A crack goes through Europe

By 27/05/2019News


27.05.2019 – Special report. Calm reactions in the equity and currency markets after the European elections. What deceptive calm. Long-term investors should certainly think about the euro and German equities. In the Federal Republic a change of policy has become entrenched, which a large part of Europe will probably not take part in. We analyse who loses and who wins.

Policy change ahead

Slight increase in the DAX, hardly any movement in the euro. So apparently everything went well again after the European elections. As was to be expected, commentators in the German press noted the slight increase in the DAX on Monday in the absence of an earthquake in the European elections. A poor explanation: Right-wing parties did not celebrate any landslide victories, but nevertheless made strong gains throughout Europe.
In addition, the media – consciously or unconsciously – overlooked the actual message of the European elections: Germany is turning green, there’s no way around it if things go on like this. For it is not only the election result of the Greens of a good 20 percent that is an important decision, even if the turnout was low compared to the Bundestag elections. But above all the preference of the boys for the Greens is a warning signal for the stock market: According to analyses by german publiv TV channels ARD and ZDF, 29 percent of the 19- to 29-year-olds vote green. Among the even younger, the proportion is likely to be even higher.

The swan song for the DAX and German core industries?

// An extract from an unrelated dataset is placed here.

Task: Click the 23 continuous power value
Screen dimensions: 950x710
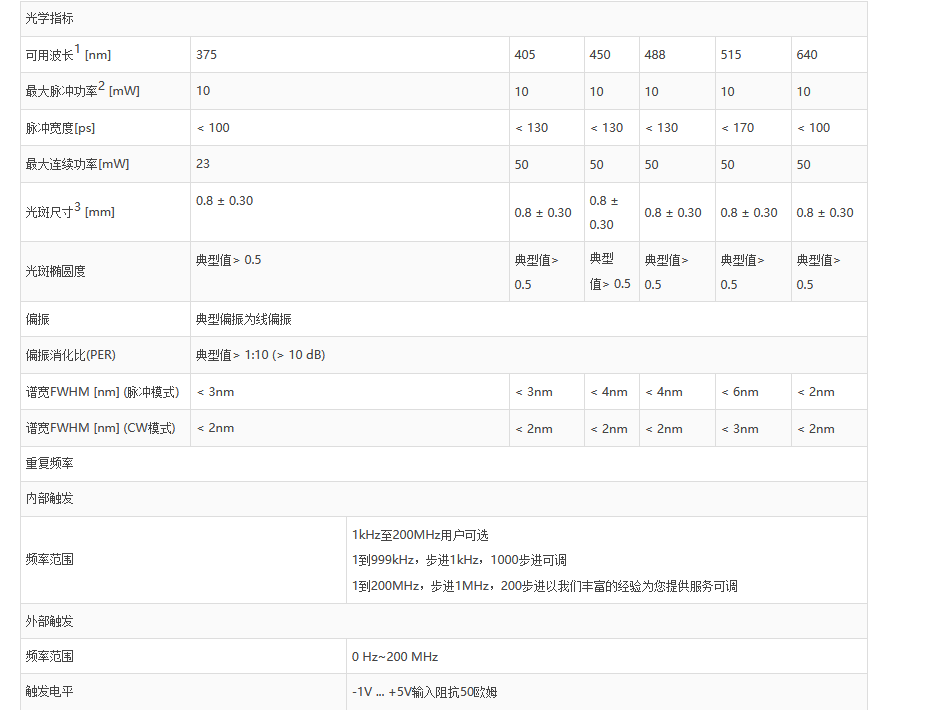Action: 203,164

German industry must therefore fear massive disruptions in the future. A turn to the left under the green flag could simply mean the end for many DAX companies, for example in the energy, steel or automotive sectors. This would mean that these sectors in particular and the DAX in general would be short candidates. Who is to finance the deficits of the European debt countries in the future, if this scenario occurs, is in the stars.

German special route

Also because Germany has taken a special path, we must fear for the preservation of the euro. Here in Germany, the climate catastrophe that is supposedly imminent is the big issue. The Greens, on the other hand, are simply not to be found in most other countries. Instead, the preservation of national identity, the well-being of the domestic economy and the expansion of Fortress Europe in countries such as France, Great Britain, Italy, Belgium, the Czech Republic, Slovakia, Poland, Hungary and Austria are the top issues.

Real politic abroad

It is quite possible that these countries will soon say goodbye to the euro because they have had enough of open borders and the permanent zero interest rate of the European Central Bank, which is eating up savings. Long-term investors should therefore take a closer look at government bonds and the stock markets of countries with strong Eurosceptic factions. This is where interesting new national champions could emerge. Indian and Chinese companies will also fill the gap that Germany may or may not leave in the automotive, chemical, weapons production and power plant construction sectors.

Opportunity for alternative high-tech

However, the presumed eco-turn in German industry will probably also produce new champions. You should take a look at the drone industry, for example – if driving bans are imposed, parcels will probably be delivered by air in future. First attempts with air taxis – nothing other than gigantic drones – are also promising. Perhaps the German car industry will achieve a breakthrough in electric propulsion and assume a leading global role. Or at some point the solar industry will be able to store electricity.

Bitcoin attracts strongly

Perhaps the actual message of the European elections in Germany is the reason why investors are currently looking for investments elsewhere than in Europe. On Monday morning, the Bitcoin in Asian trading rose to a twelve-month high. The crypto currency rose to 8,800 dollars, the market capitalisation is now around 260 billion dollars.
Let’s wait and see whether the change of policy in Germany is solidifying, whether the rest of Europe is pulling out and whether our analysis is correct. Be ready.
The Bernstein Bank wishes you every success!